A member since its inception in January 2001 of the Academy Grevin, he inaugurated the Grevin Wax Museum on 10 March 2008. Bern is also a member of the Cercle de l'Union interalliée and the Institute of the Royal House of France, and a sponsor of the Youth Club of that institute.

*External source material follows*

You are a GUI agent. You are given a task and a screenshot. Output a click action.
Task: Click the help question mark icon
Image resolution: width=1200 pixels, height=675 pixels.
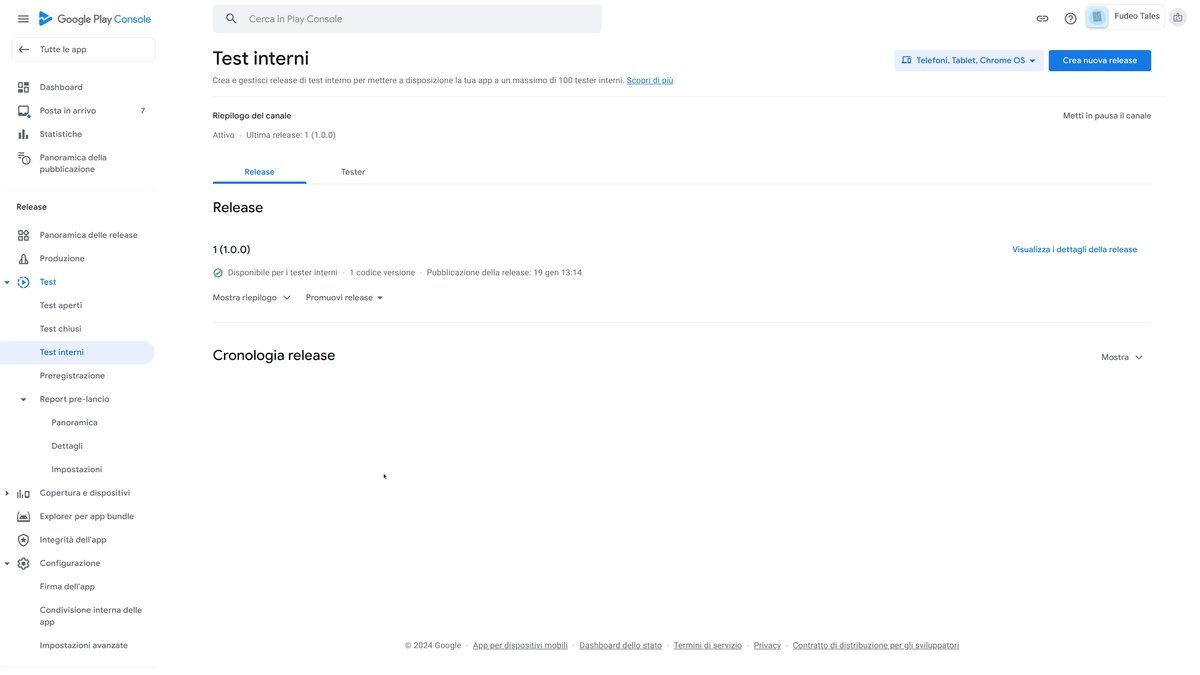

He was appointed by President Emmanuel Macron to raise funds for the national heritage.

== Opinions ==
Bern criticised the demolition of the historic Saint-Joseph Chapel of Saint-Paul College in Lille.

== Works ==
- Grace Kelly (2007), co-edited by Albin Michel – Nostalgie, Paris, 2007, 139 p. ISBN 978-2-226-15220-6
- Oubliez-moi, (2009) ed. Flammarion, Paris ISBN 978-2081208506
- Une vie de chien. Les animaux chéris des grands de ce monde, (2009) ed. Albin Michel, Paris ISBN 978-2226192950
- Au coeur de l'Écosse, (2009) ed. Flammarion, Paris, in collaboration with Franck Ferrand, William de Laubier, and Angelika Cawdor. ISBN 978-2-08-122670-8
- Le livre fou… du roi, (2010) ed. Flammarion, Paris ISBN 978-2081233430
- Secrets d'histoire, (2010) ed. Albin Michel, Paris
- Dictionnaire amoureux des royautés, (2010) ed. Plon, Paris ISBN 978-2259206099

== Filmography ==
- 2003: Laisse tes mains sur mes hanches directed by Chantal Lauby
- 2006: Les aristos directed by Charlotte de Turckheim
- 2015: Connasse, Princesse des cœurs directed by Eloïse Lang and Noémie Saglio
- 2015: Merci pour tout, Charles directed by Ernesto Oña
- 2017: The Lego Batman Movie directed by Chris McKay: Alfred Pennyworth (French dubbing)
- 2018: Meurtres en Lorraine by René Manzor : Nicolas Muller
- 2018: Mrs. Mills directed by Sophie Marceau.

== Honours ==

=== National honours ===
- France:
  - Officer of the Ordre des Arts et des Lettres (Order of Arts and Letters) in January 2010.
  - Knight of the Legion of Honour in December 2018.

=== Foreign honours ===
- Monaco: Knight of the Order of Grimaldi in November 2011.
- Luxembourg: Commander with crown of the Order of Adolphe of Nassau in January 2013. Commander of the Order of Merit of the Grand Duchy of Luxembourg.
- Belgium: Officer of the Order of Leopold in March 2013.
- United Kingdom: Honorary Member of the Order of the British Empire (MBE) in June 2014.
- Greece: Officer of the Order of Honour in 2015.
- Two Sicilian Royal Family: Commander of Merit with star of the Sacred Military Constantinian Order of Saint George in 2019.